Mease: You bring up an important point about establishing whether this is really rheumatoid arthritis that's active. One of my subjects of research is the issue of concomitant fibromyalgia. We find that in large cohorts of patients with rheumatoid arthritis, psoriatic arthritis, axial psoriatic arthritis, and so on, upwards of 20% of patients will have concomitant fibromyalgia, and that various measures — such as the DAS28, or the DAPSA score in psoriatic arthritis — will be almost twice as severe in patients with concomitant fibromyalgia.

So we need to take this into account, this contextual factor, this important comorbidity, when we're doing shared decision-making with our patients, and think about treating the fibromyalgia in parallel with the rheumatoid arthritis.

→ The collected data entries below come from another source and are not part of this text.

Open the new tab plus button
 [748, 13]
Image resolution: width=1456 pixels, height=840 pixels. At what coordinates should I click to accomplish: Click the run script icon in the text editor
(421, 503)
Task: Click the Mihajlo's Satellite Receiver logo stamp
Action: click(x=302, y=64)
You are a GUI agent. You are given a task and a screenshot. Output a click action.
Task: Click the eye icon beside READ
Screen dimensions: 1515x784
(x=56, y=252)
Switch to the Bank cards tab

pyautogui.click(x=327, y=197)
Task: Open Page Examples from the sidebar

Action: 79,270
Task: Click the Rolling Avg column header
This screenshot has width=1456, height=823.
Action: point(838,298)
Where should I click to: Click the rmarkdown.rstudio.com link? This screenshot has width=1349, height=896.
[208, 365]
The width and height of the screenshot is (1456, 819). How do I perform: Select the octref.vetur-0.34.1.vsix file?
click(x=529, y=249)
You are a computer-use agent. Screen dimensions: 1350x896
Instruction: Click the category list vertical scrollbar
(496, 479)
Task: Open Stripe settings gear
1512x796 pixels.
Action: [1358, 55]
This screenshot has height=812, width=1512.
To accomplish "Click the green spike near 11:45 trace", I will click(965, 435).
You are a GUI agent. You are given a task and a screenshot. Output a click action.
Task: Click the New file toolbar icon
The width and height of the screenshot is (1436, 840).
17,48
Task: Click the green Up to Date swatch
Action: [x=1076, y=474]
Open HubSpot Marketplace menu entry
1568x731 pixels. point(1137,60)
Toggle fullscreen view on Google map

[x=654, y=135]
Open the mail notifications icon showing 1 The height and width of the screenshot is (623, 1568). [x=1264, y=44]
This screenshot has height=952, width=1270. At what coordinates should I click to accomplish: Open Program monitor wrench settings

Let's say that we've got a patient in front of us who has truly refractory disease — elevated CRP, elevated vector scores, and so forth. We are in a fix; we've already tried two TNF inhibitors. We've tried a JAK inhibitor. We've tried an IL-6 inhibitor. What do we do? In some instances, we are, at least for brief periods of time if not ongoing, now experimenting with combining either two biologics or a biologic and an oral targeted synthetic DMARD. When we're choosing the combination, we're really thinking about safety in the back of our minds. We're trying to pair, say, a drug that has a slightly lower rate of serious infection with one that has a standard rate of serious infection for that particular class.

We tell the patients quite clearly, "This is off-label, this hasn't been studied in terms of safety. So if you develop signs of infection, we want to know right away."

But there are also situations where we can pair with another physician from a different discipline. For example, in psoriatic arthritis, we can pair with a dermatologist who will prescribe one medication and we'll prescribe another.

Jon, what do you all end up doing with this kind of situation?

Giles: I think we do all of those approaches. And I think we also sometimes underestimate the value of the nonbiologics in these patients as well. Just because a patient has failed multiple biologics and a JAK inhibitor does not mean that a nonbiologic may not be effective for them, especially if we can combine them. And so going back and revisiting, adding on hydroxychloroquine — will the leflunomide work for these patients if they've never tried it? By continuing the mechanism of action of the biologic that worked best for them, often we can get a lot of improvement in these patients without having to go into uncharted territory.

Mease: And besides medications, of course, bringing in other members of the team — physical therapists, occupational therapists, psychologists — to try to improve.

Jon, thanks so much for this conversation. I learned a lot and I hope those in the audience did too.